Exercise -> The expected output is the line with "Viewport: 1025px width, 760px height." plus all lines after it to the end of the material below, reproduced exactly, with pictures omitted and nothing else included.

Material provided ->
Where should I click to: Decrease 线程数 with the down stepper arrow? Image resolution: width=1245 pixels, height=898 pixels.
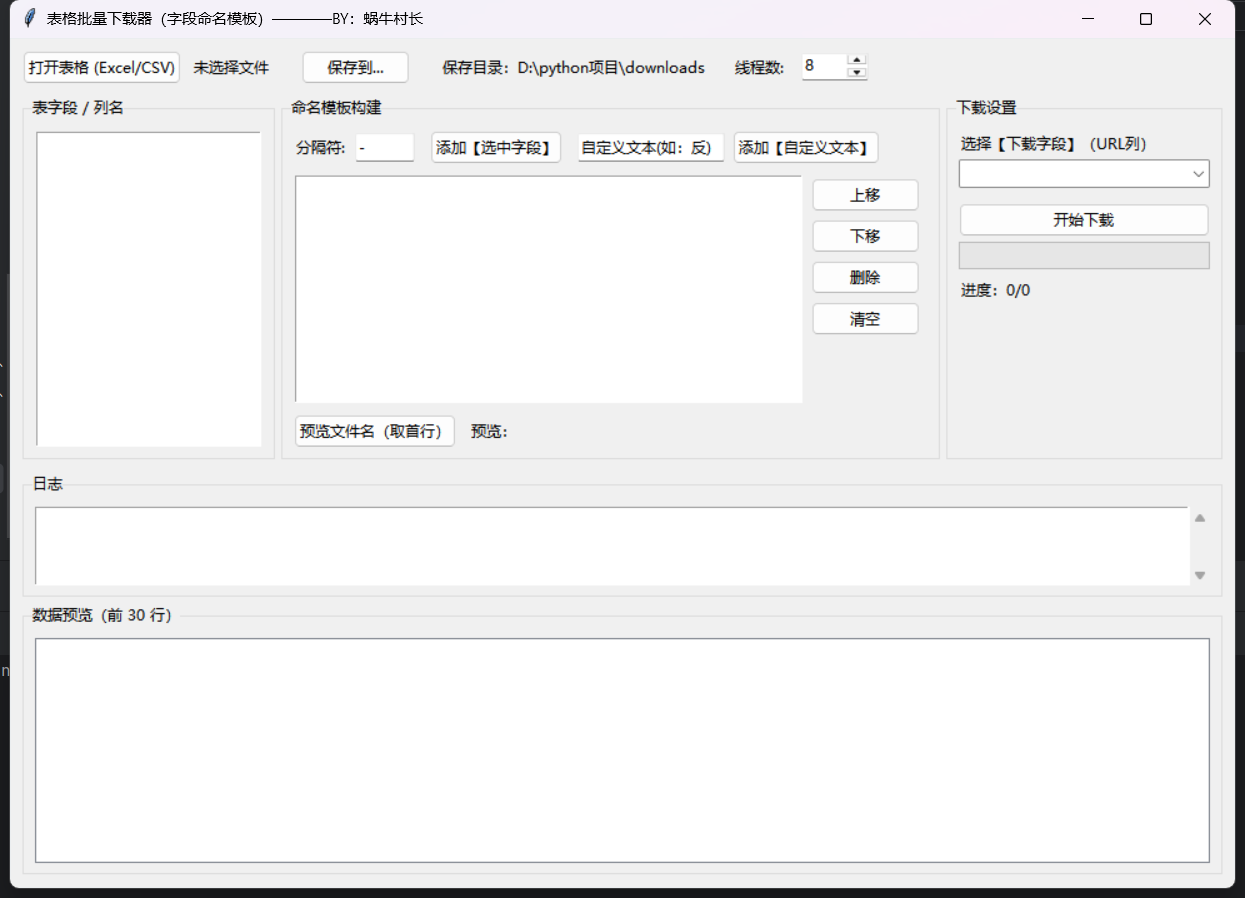856,72
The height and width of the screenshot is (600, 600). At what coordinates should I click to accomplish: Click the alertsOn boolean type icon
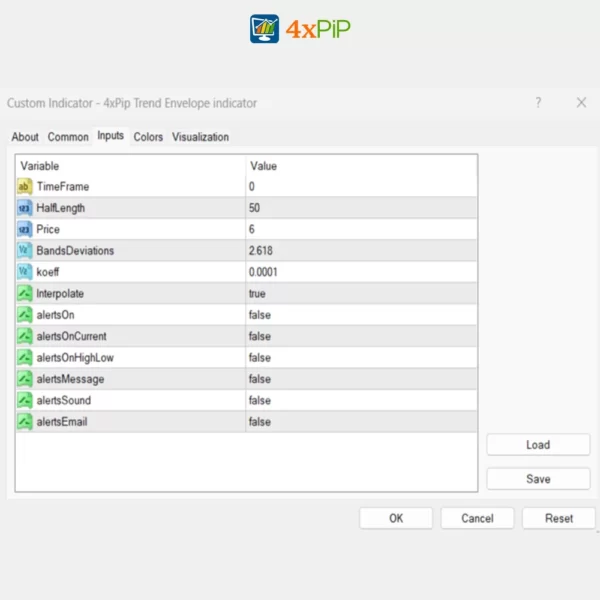25,315

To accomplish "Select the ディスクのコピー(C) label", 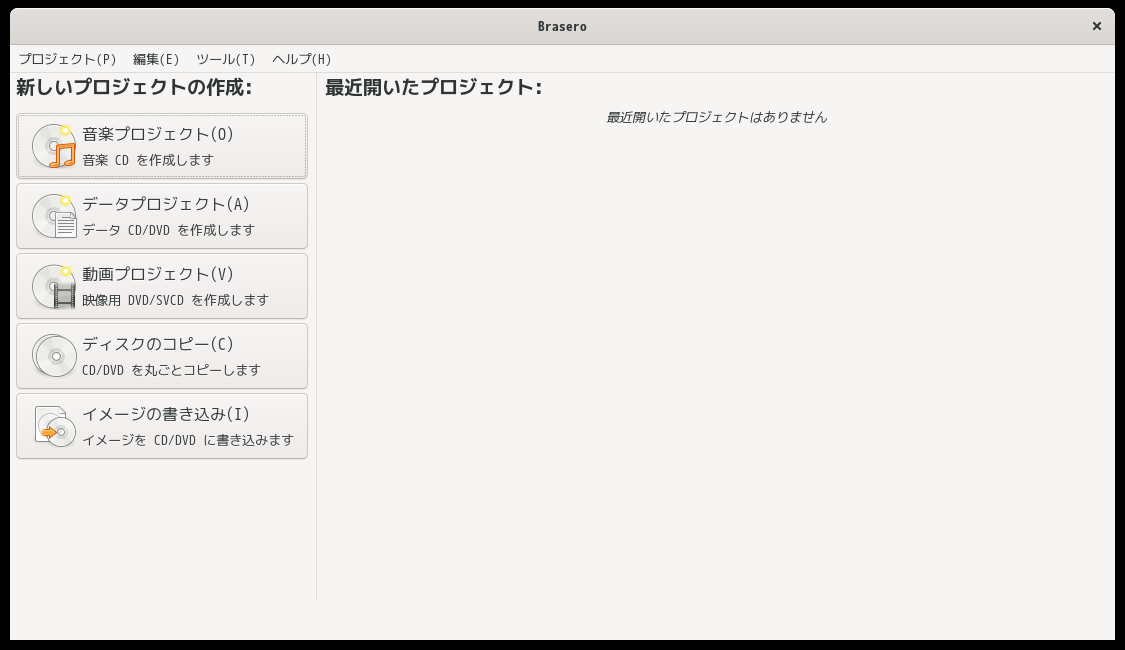I will (x=158, y=344).
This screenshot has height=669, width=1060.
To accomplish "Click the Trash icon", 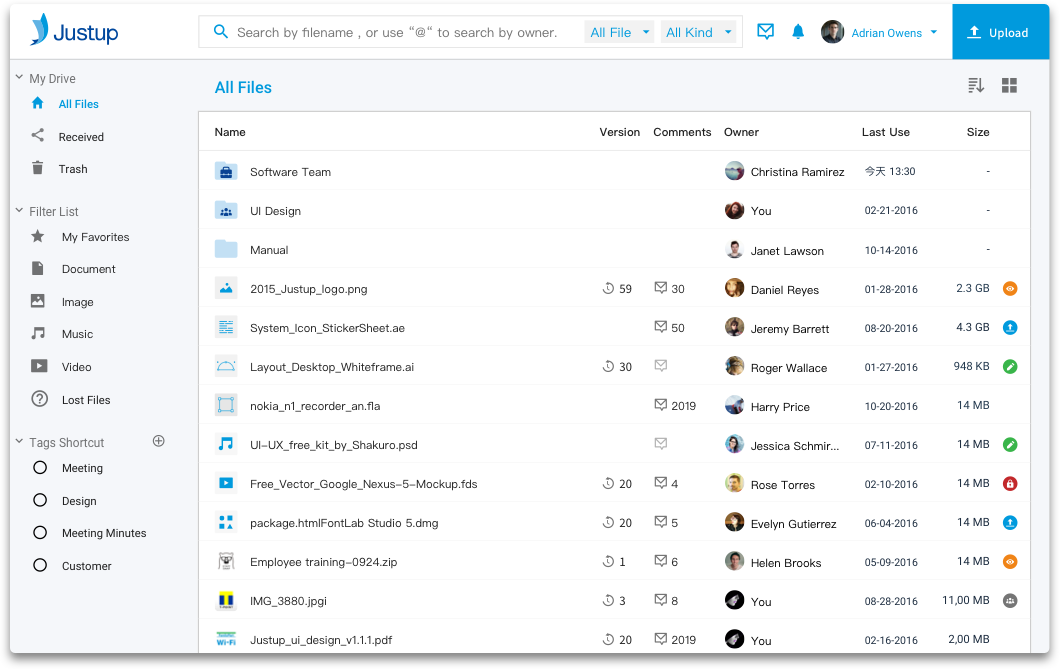I will point(38,168).
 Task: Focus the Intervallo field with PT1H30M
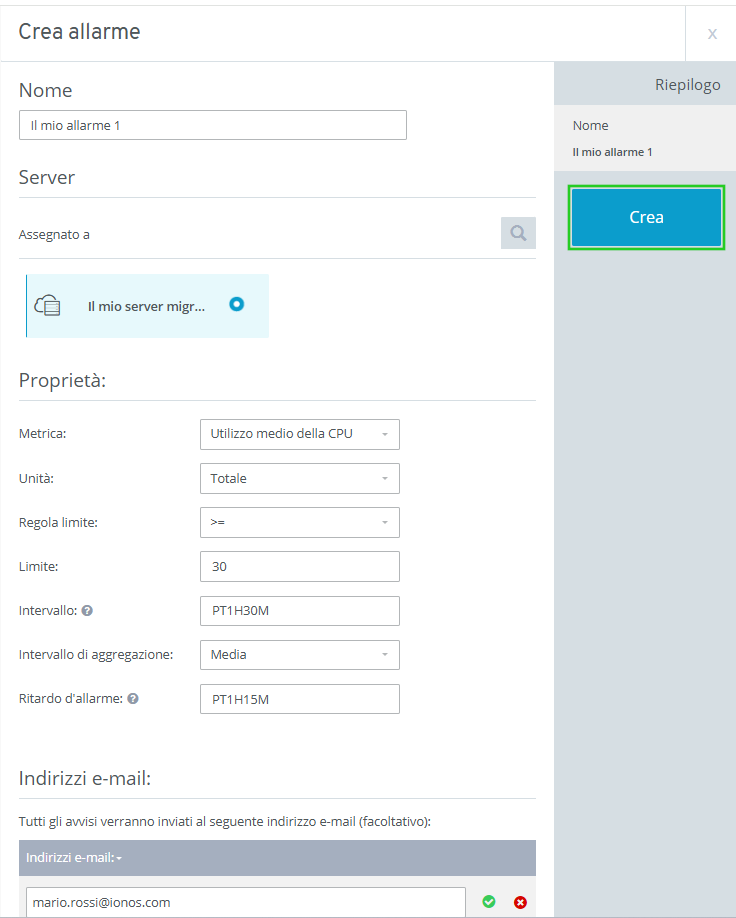[x=299, y=611]
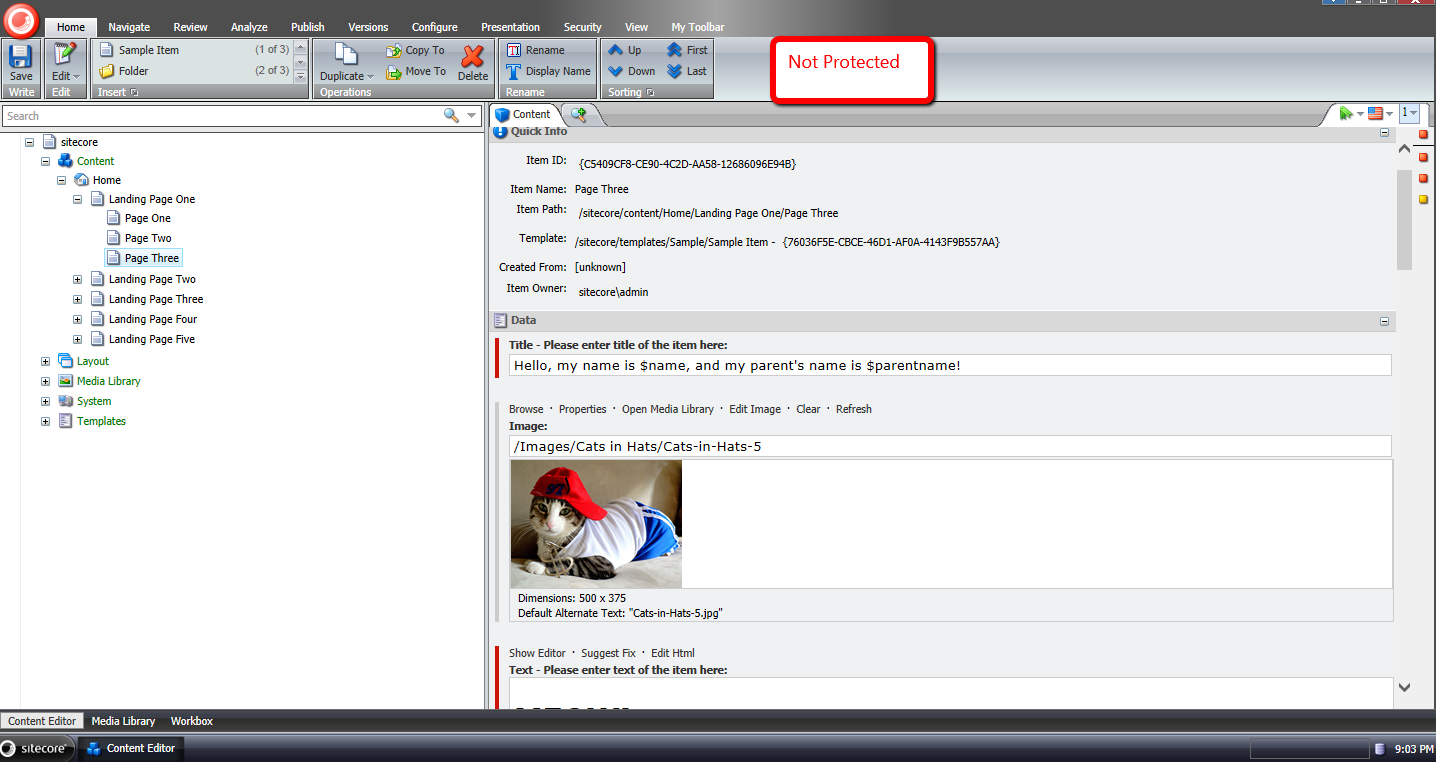The image size is (1436, 762).
Task: Click the Title text input field
Action: click(949, 366)
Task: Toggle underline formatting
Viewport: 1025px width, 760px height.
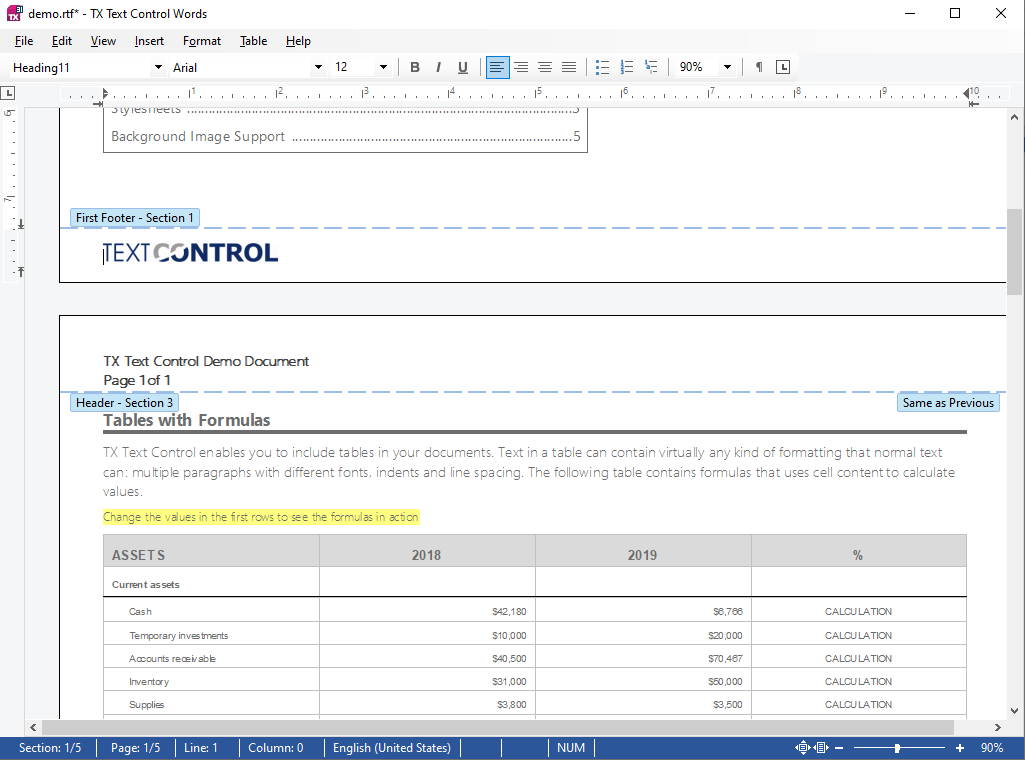Action: point(463,67)
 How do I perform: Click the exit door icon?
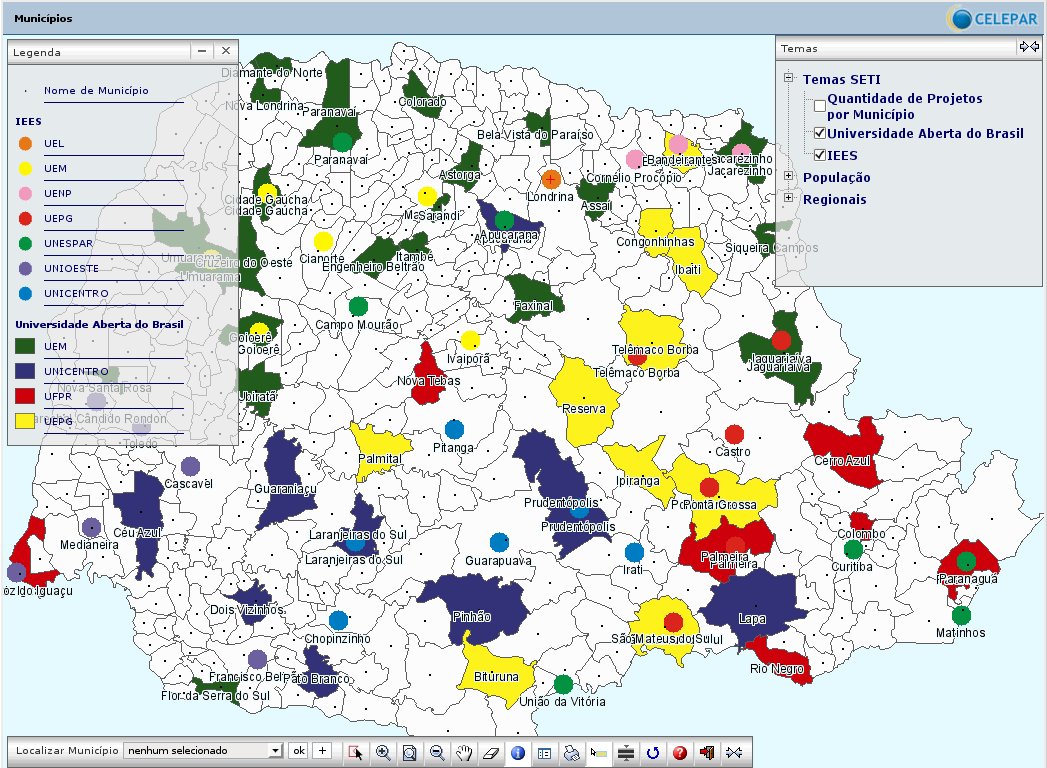point(708,752)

Reply to the task ->
Viewport: 1025px width, 760px height.
Action: point(463,67)
 How do I perform: Click the exit door icon?
point(708,752)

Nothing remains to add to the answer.